## How to complete this task
Copy out each of the following rows exactly as it appears.

## Excerpted data

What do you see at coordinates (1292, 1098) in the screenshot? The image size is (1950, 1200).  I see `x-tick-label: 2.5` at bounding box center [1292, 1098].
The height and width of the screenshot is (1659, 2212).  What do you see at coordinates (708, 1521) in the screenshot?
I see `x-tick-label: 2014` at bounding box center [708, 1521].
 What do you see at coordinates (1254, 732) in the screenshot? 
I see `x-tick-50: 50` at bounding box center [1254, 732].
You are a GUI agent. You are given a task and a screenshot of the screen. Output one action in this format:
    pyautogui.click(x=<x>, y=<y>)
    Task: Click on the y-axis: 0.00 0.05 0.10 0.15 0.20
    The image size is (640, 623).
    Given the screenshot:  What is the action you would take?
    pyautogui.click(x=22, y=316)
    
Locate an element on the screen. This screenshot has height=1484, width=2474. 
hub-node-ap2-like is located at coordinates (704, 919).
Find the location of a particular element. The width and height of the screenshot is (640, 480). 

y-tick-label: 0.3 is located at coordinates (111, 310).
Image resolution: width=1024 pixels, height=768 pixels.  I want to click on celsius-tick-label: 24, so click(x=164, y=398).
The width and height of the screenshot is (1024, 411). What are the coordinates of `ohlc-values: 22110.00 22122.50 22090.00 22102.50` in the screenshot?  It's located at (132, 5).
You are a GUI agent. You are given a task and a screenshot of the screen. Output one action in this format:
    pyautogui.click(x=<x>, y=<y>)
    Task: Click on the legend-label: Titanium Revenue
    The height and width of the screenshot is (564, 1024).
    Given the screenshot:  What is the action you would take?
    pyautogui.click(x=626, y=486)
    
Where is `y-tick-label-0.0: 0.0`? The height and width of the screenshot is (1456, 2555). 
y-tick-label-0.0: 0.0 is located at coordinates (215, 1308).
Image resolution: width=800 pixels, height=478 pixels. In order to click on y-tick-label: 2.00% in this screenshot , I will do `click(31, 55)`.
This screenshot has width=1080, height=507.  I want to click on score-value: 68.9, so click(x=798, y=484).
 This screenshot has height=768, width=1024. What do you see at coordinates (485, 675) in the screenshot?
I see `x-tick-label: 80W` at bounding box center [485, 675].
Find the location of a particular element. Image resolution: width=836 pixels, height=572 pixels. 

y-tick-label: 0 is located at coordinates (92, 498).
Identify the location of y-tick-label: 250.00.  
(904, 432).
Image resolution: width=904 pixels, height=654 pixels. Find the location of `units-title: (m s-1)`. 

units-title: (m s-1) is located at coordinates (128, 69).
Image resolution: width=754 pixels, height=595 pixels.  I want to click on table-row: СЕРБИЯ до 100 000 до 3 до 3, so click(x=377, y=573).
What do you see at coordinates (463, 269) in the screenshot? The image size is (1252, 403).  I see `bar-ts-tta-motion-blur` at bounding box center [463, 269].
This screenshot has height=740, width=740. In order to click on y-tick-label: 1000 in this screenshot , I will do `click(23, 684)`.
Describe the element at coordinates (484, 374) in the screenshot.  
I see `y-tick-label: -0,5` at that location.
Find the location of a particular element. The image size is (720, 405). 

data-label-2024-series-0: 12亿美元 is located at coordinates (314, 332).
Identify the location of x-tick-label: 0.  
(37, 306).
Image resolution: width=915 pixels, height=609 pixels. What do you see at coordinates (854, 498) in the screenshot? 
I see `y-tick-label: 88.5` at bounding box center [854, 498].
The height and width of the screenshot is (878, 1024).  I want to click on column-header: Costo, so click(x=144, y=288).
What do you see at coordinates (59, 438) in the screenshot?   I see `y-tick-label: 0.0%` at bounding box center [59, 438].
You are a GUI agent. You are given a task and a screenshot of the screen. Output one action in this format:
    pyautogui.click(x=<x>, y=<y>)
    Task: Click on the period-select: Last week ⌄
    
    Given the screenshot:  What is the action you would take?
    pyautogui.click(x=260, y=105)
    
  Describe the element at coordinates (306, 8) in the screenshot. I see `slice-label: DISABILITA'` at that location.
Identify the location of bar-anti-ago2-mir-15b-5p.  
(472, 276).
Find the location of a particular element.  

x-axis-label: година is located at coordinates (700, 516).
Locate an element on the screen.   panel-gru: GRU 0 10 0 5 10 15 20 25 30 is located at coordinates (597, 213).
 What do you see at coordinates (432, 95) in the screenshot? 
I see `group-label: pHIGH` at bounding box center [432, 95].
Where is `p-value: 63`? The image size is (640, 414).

## Answer to the exercise
What do you see at coordinates (1292, 1098) in the screenshot? The image size is (1950, 1200).  I see `x-tick-label: 2.5` at bounding box center [1292, 1098].
The height and width of the screenshot is (1659, 2212).  What do you see at coordinates (708, 1521) in the screenshot?
I see `x-tick-label: 2014` at bounding box center [708, 1521].
 What do you see at coordinates (1254, 732) in the screenshot? 
I see `x-tick-50: 50` at bounding box center [1254, 732].
You are a GUI agent. You are given a task and a screenshot of the screen. Output one action in this format:
    pyautogui.click(x=<x>, y=<y>)
    Task: Click on the y-axis: 0.00 0.05 0.10 0.15 0.20
    The image size is (640, 623).
    Given the screenshot:  What is the action you would take?
    pyautogui.click(x=22, y=316)
    
Locate an element on the screen. This screenshot has height=1484, width=2474. 
hub-node-ap2-like is located at coordinates (704, 919).
Find the location of a particular element. The width and height of the screenshot is (640, 480). 

y-tick-label: 0.3 is located at coordinates (111, 310).
Image resolution: width=1024 pixels, height=768 pixels.  I want to click on celsius-tick-label: 24, so click(x=164, y=398).
The width and height of the screenshot is (1024, 411). What are the coordinates of `ohlc-values: 22110.00 22122.50 22090.00 22102.50` in the screenshot?  It's located at (132, 5).
You are a GUI agent. You are given a task and a screenshot of the screen. Output one action in this format:
    pyautogui.click(x=<x>, y=<y>)
    Task: Click on the legend-label: Titanium Revenue
    The height and width of the screenshot is (564, 1024).
    Given the screenshot:  What is the action you would take?
    pyautogui.click(x=626, y=486)
    
Where is `y-tick-label-0.0: 0.0`? The height and width of the screenshot is (1456, 2555). 
y-tick-label-0.0: 0.0 is located at coordinates (215, 1308).
Image resolution: width=800 pixels, height=478 pixels. In order to click on y-tick-label: 2.00% in this screenshot , I will do `click(31, 55)`.
This screenshot has width=1080, height=507.  I want to click on score-value: 68.9, so click(x=798, y=484).
 This screenshot has height=768, width=1024. What do you see at coordinates (485, 675) in the screenshot?
I see `x-tick-label: 80W` at bounding box center [485, 675].
Find the location of a particular element. Image resolution: width=836 pixels, height=572 pixels. 

y-tick-label: 0 is located at coordinates (92, 498).
Identify the location of y-tick-label: 250.00.  
(904, 432).
Image resolution: width=904 pixels, height=654 pixels. Find the location of `units-title: (m s-1)`. 

units-title: (m s-1) is located at coordinates (128, 69).
Image resolution: width=754 pixels, height=595 pixels.  I want to click on table-row: СЕРБИЯ до 100 000 до 3 до 3, so click(x=377, y=573).
What do you see at coordinates (463, 269) in the screenshot? The image size is (1252, 403).  I see `bar-ts-tta-motion-blur` at bounding box center [463, 269].
This screenshot has height=740, width=740. In order to click on y-tick-label: 1000 in this screenshot , I will do `click(23, 684)`.
Describe the element at coordinates (484, 374) in the screenshot.  
I see `y-tick-label: -0,5` at that location.
Find the location of a particular element. The image size is (720, 405). 

data-label-2024-series-0: 12亿美元 is located at coordinates (314, 332).
Identify the location of x-tick-label: 0.  
(37, 306).
Image resolution: width=915 pixels, height=609 pixels. What do you see at coordinates (854, 498) in the screenshot? 
I see `y-tick-label: 88.5` at bounding box center [854, 498].
The height and width of the screenshot is (878, 1024).  I want to click on column-header: Costo, so click(x=144, y=288).
What do you see at coordinates (59, 438) in the screenshot?   I see `y-tick-label: 0.0%` at bounding box center [59, 438].
You are a GUI agent. You are given a task and a screenshot of the screen. Output one action in this format:
    pyautogui.click(x=<x>, y=<y>)
    Task: Click on the period-select: Last week ⌄
    
    Given the screenshot:  What is the action you would take?
    pyautogui.click(x=260, y=105)
    
  Describe the element at coordinates (306, 8) in the screenshot. I see `slice-label: DISABILITA'` at that location.
Identify the location of bar-anti-ago2-mir-15b-5p.  
(472, 276).
Find the location of a particular element.  

x-axis-label: година is located at coordinates (700, 516).
Locate an element on the screen.   panel-gru: GRU 0 10 0 5 10 15 20 25 30 is located at coordinates (597, 213).
 What do you see at coordinates (432, 95) in the screenshot? 
I see `group-label: pHIGH` at bounding box center [432, 95].
Where is `p-value: 63`? The image size is (640, 414).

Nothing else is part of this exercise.